Veinte mil leguas de viaje submarino
Veinte mil leguas de viaje submarino Mientras tanto, seguíamos avanzando; la amplia llanura de arena parecía no tener límites. Yo apartaba con las manos las cortinas líquidas que se cerraban detrás de mí y la huella de mis pasos se borraba al instante con la presión del agua. Al poco rato, algunas formas de objetos, apenas esfumadas por la distancia, se dibujaron ante mis ojos. Advertí unos magníficos primeros planos de rocas tapizadas con la más hermosa muestra de zoófitos, y me llamó sobre todo la atención un efecto peculiar de ese medio. Eran entonces las diez de la mañana.

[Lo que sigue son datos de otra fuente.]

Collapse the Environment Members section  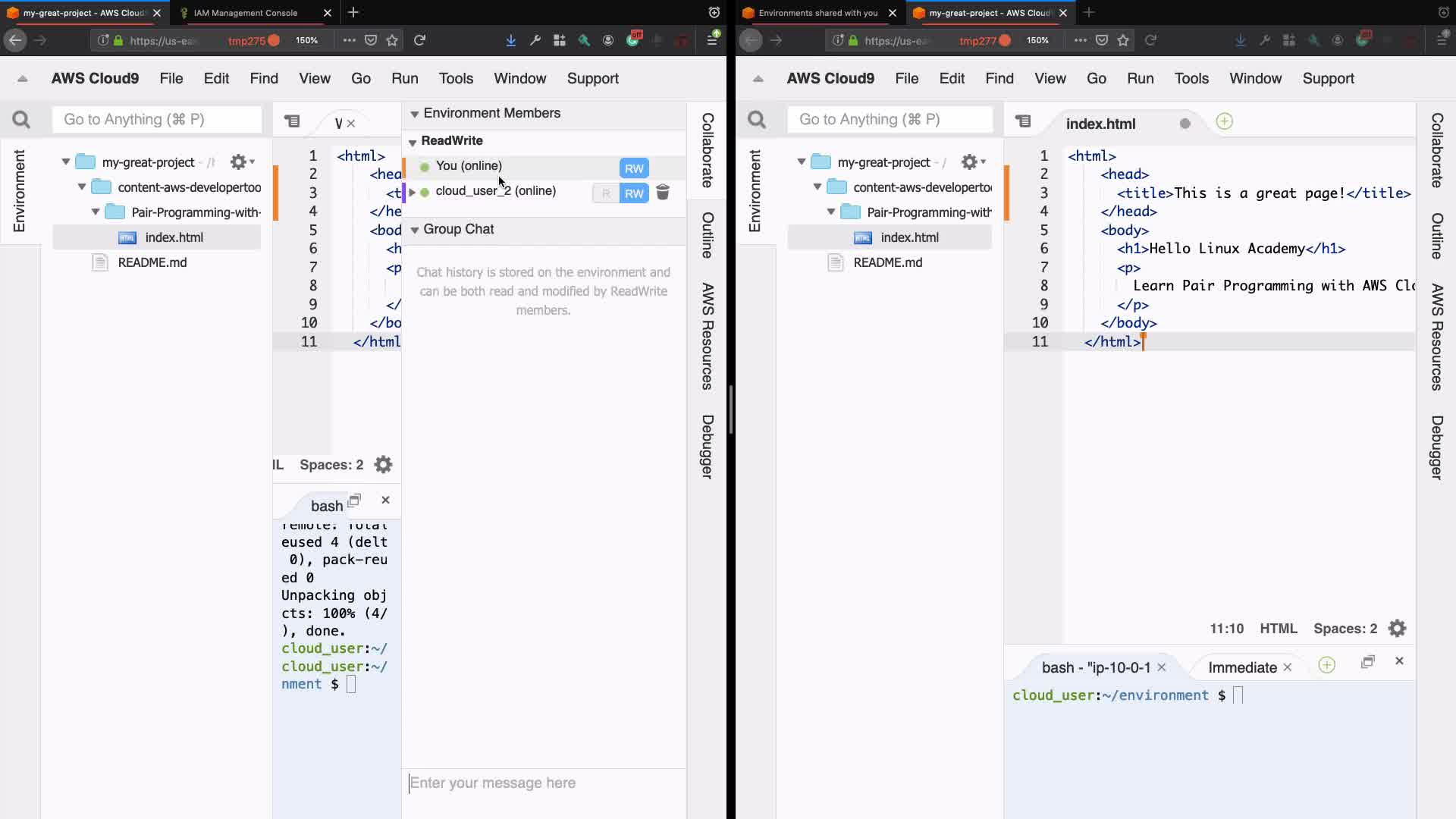pyautogui.click(x=415, y=114)
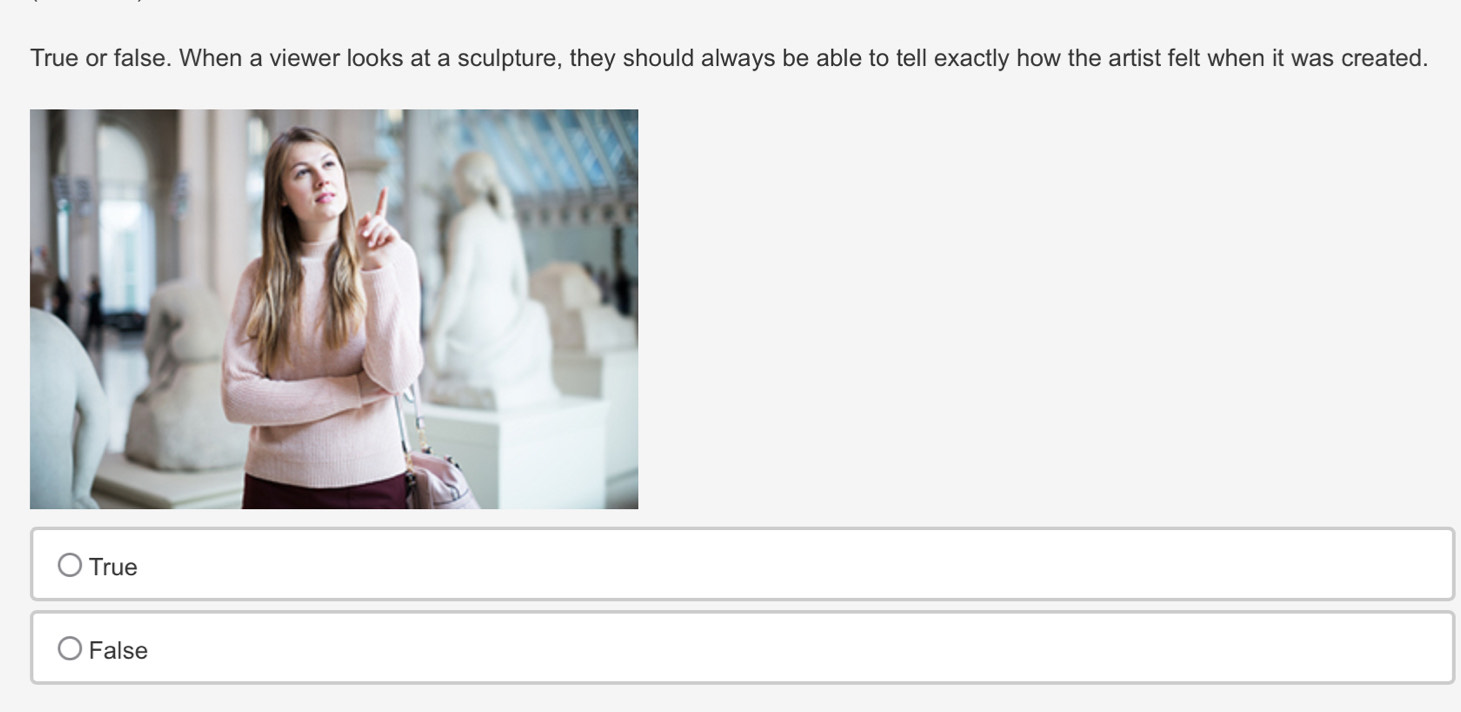The width and height of the screenshot is (1461, 712).
Task: Click the true or false question text
Action: [x=729, y=58]
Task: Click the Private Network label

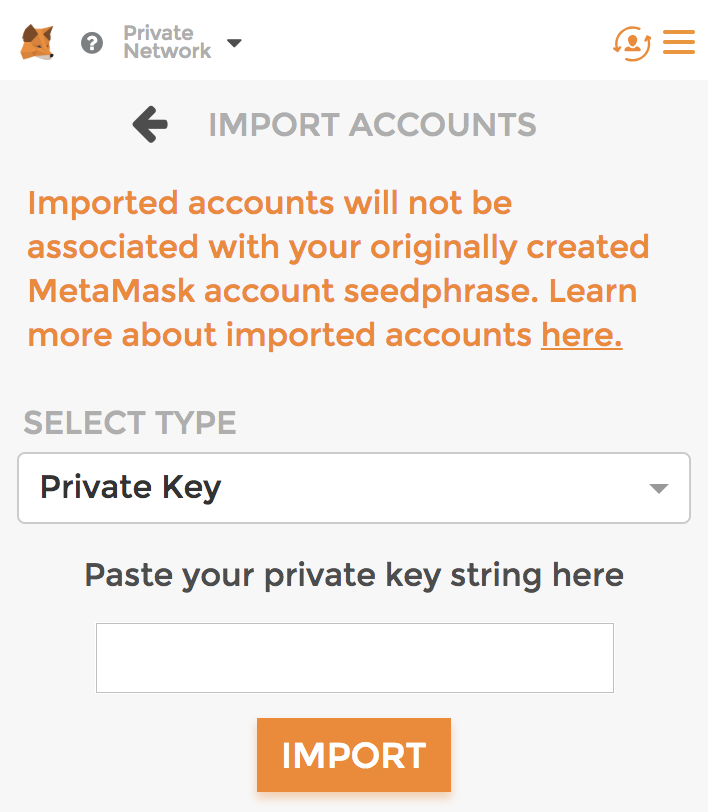Action: (x=167, y=42)
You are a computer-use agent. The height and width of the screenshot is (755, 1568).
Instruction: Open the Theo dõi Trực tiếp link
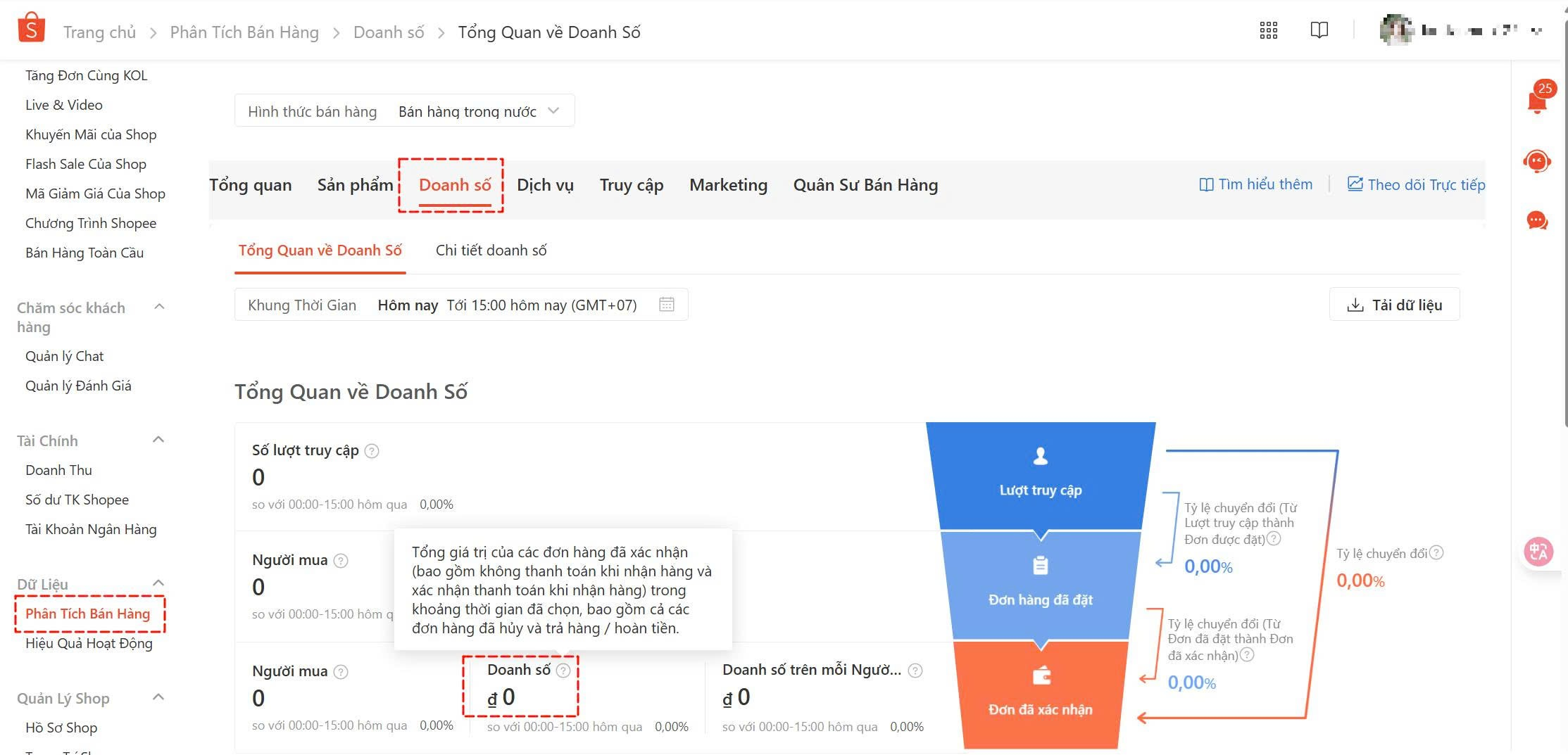point(1416,184)
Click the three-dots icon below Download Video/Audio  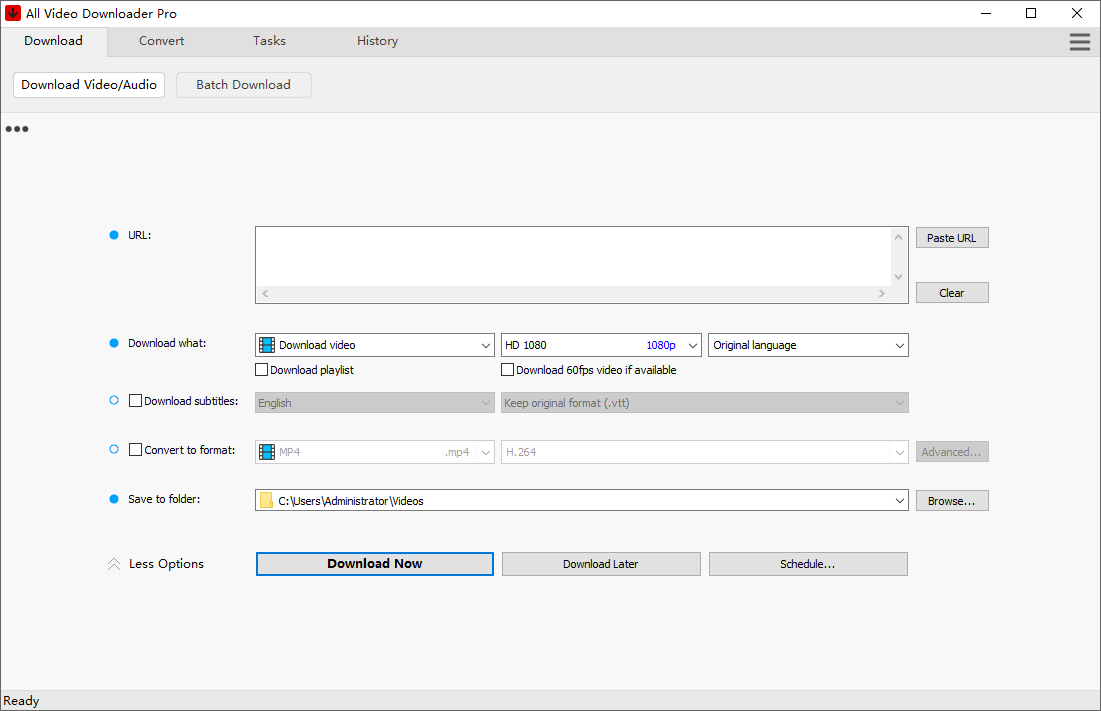17,129
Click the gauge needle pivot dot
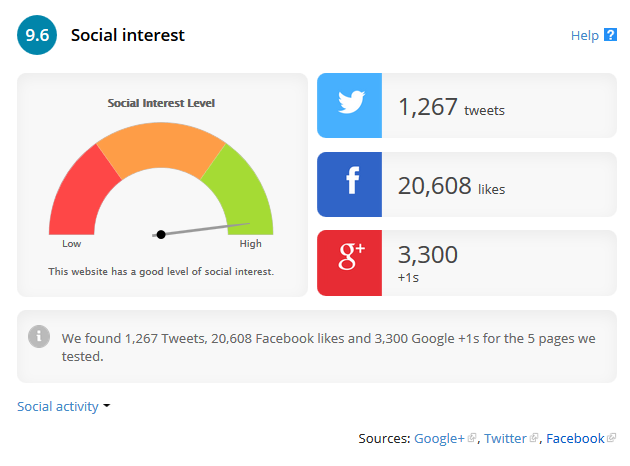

Los rayos del sol herían la superficie del mar con un ángulo bastante oblicuo y al contacto de su luz descompuesta por la refracción como al atravesar un prisma, las flores, los peñascos, las retorcidas ramillas, las conchillas, los pólipos, tenían los bordes matizados con los siete colores del espectro solar.
¡Era maravilloso, una alegría para la vista, el entrecruzamiento de tonos coloreados, verdadero calidoscopio de verde, amarillo, anaranjado, violeta, índigo, azul, en una palabra, toda la paleta de un rabioso colorista! ¿Por qué no podría manifestarle a Consejo las vivas sensaciones que me conmovían y competir con él en interjecciones admirativas? ¿Por qué no sabría yo, como el capitán Nemo y su compañero, exteriorizar mis pensamientos por medio de señales convenidas?